AIM OF THE EXERCISE:
In the entries below, find the line with "Click the 54.86 height dimension text" and the line with "The height and width of the screenshot is (426, 757)."; copy them and every line between them exactly, but not the pictures.

INPUT:
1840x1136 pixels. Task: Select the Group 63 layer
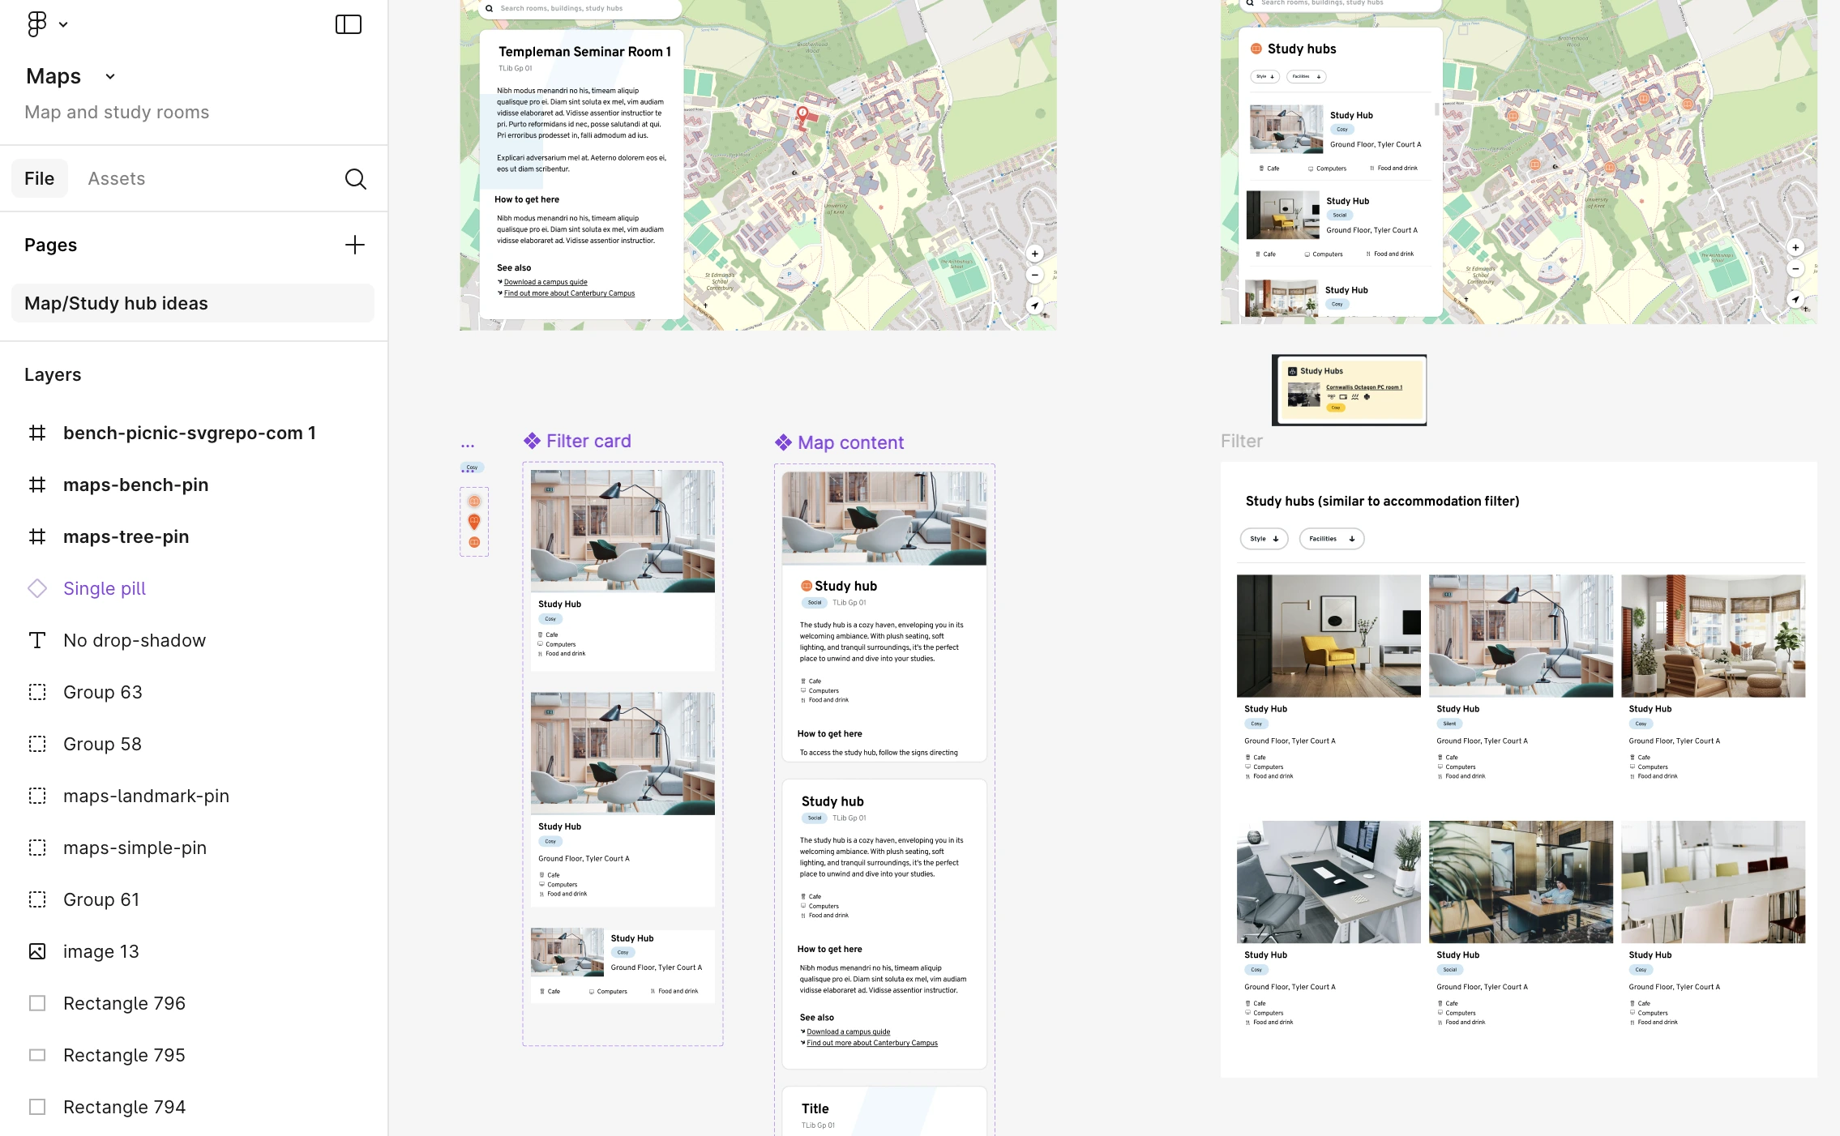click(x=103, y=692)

...

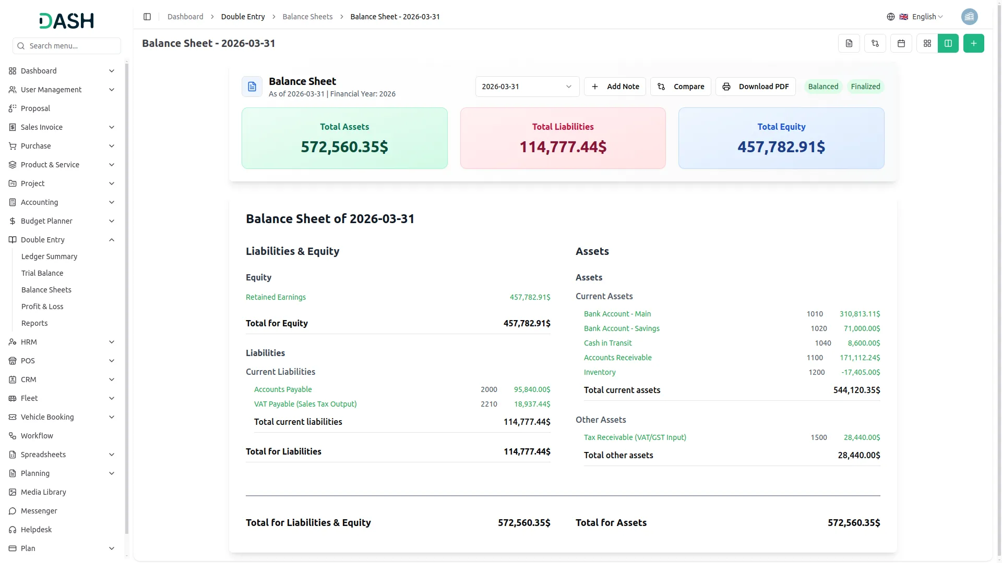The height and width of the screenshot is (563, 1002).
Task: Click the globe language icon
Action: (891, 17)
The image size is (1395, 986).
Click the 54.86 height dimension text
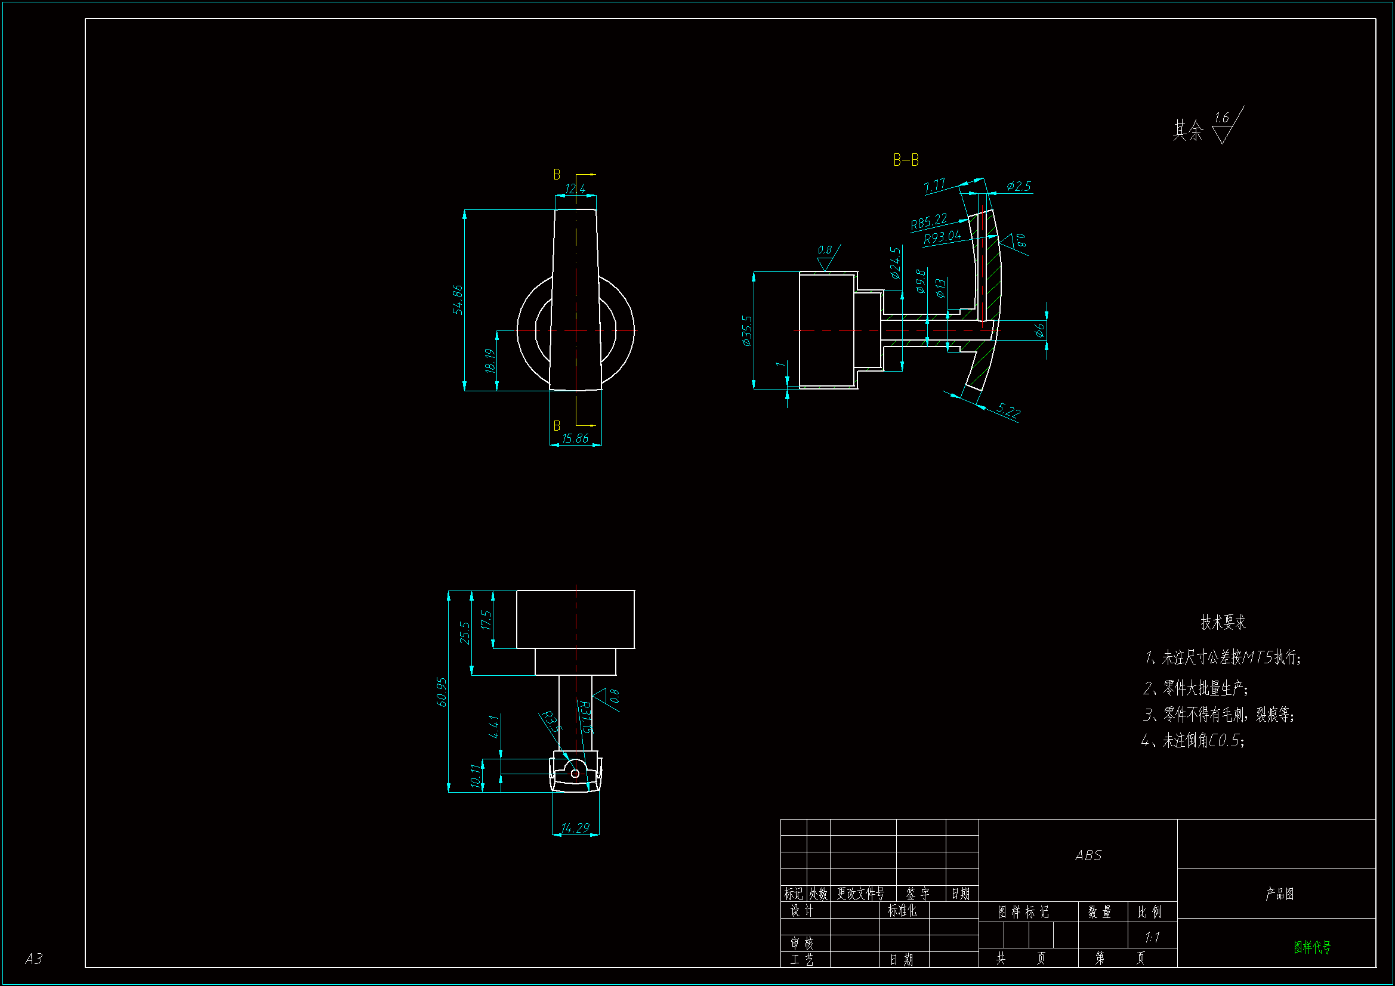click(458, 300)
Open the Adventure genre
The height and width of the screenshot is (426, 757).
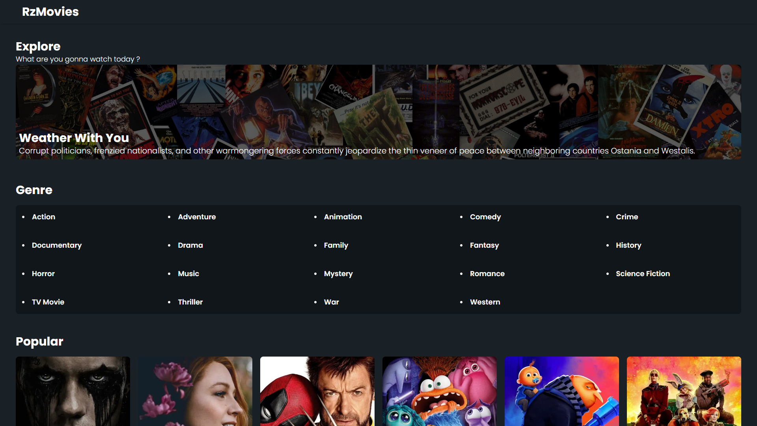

* * *

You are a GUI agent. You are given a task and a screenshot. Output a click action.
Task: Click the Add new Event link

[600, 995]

PROBLEM SOLUTION:
Click the 54.86 height dimension text
click(458, 300)
Open the Adventure genre
The height and width of the screenshot is (426, 757).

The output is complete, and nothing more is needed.